With the pictures left out, reproduce exactly the lines from the one containing "This screenshot has height=134, width=215." through the final line of the entries.

======== Recorded information ========

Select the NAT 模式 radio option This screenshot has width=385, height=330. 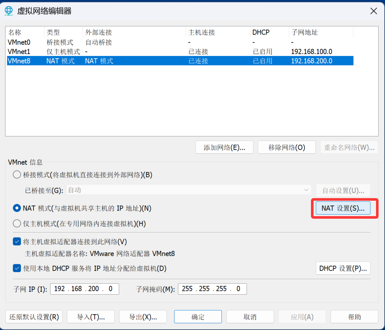point(17,208)
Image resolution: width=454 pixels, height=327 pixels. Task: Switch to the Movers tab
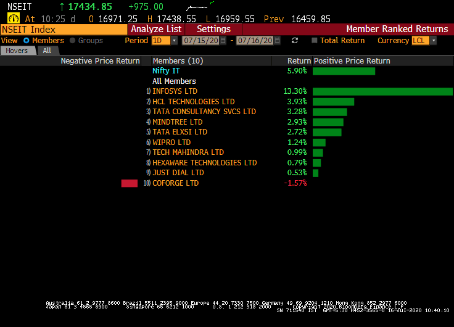[17, 51]
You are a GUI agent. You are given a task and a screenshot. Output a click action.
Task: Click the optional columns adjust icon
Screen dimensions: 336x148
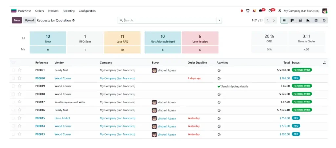point(324,63)
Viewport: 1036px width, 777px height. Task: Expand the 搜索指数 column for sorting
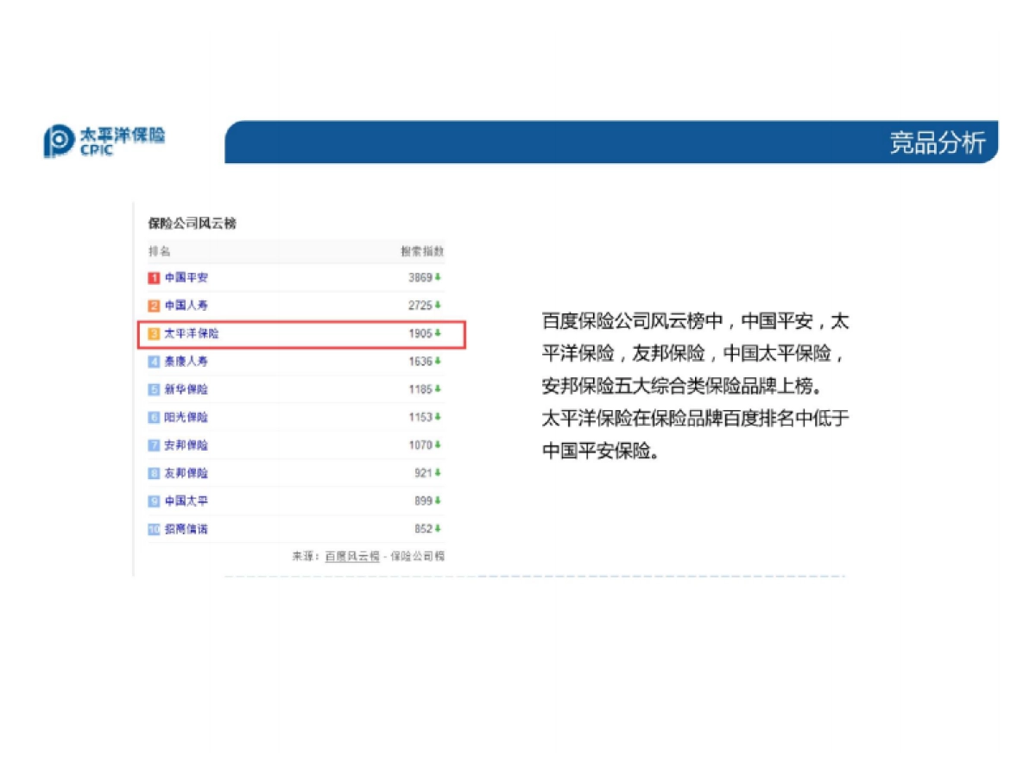422,250
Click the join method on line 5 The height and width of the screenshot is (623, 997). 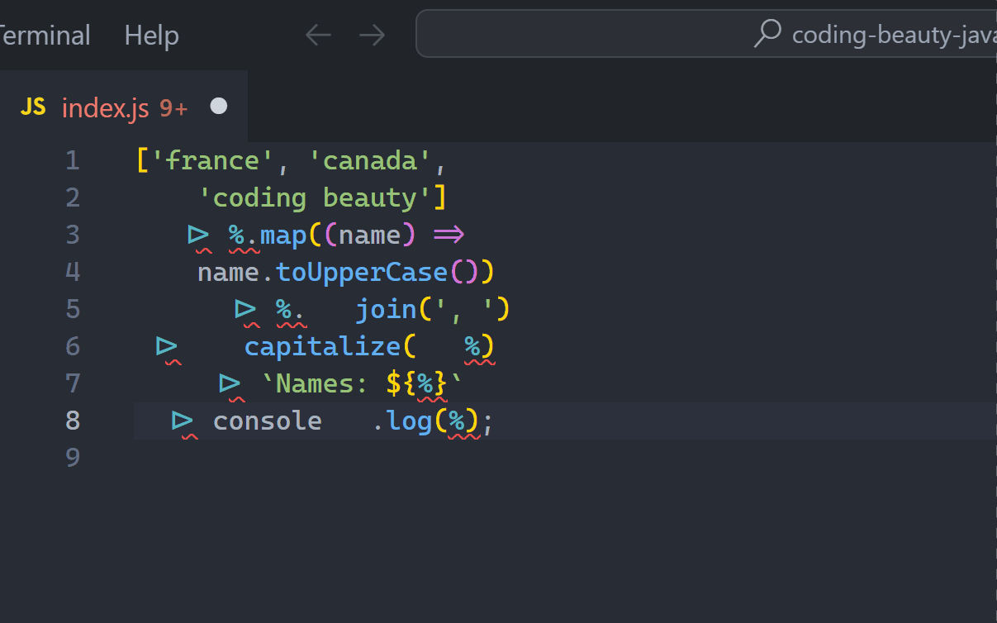coord(386,309)
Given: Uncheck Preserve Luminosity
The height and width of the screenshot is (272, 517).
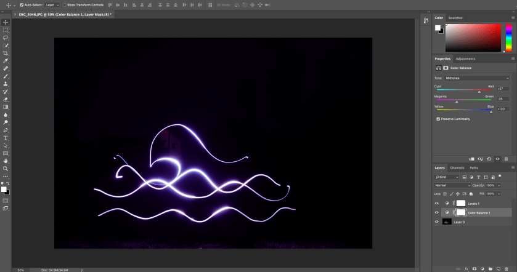Looking at the screenshot, I should pyautogui.click(x=438, y=119).
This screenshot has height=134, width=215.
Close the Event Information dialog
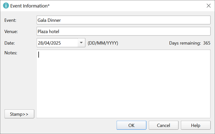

========

**Problem solution**:
This screenshot has height=134, width=215.
Close the Event Information dialog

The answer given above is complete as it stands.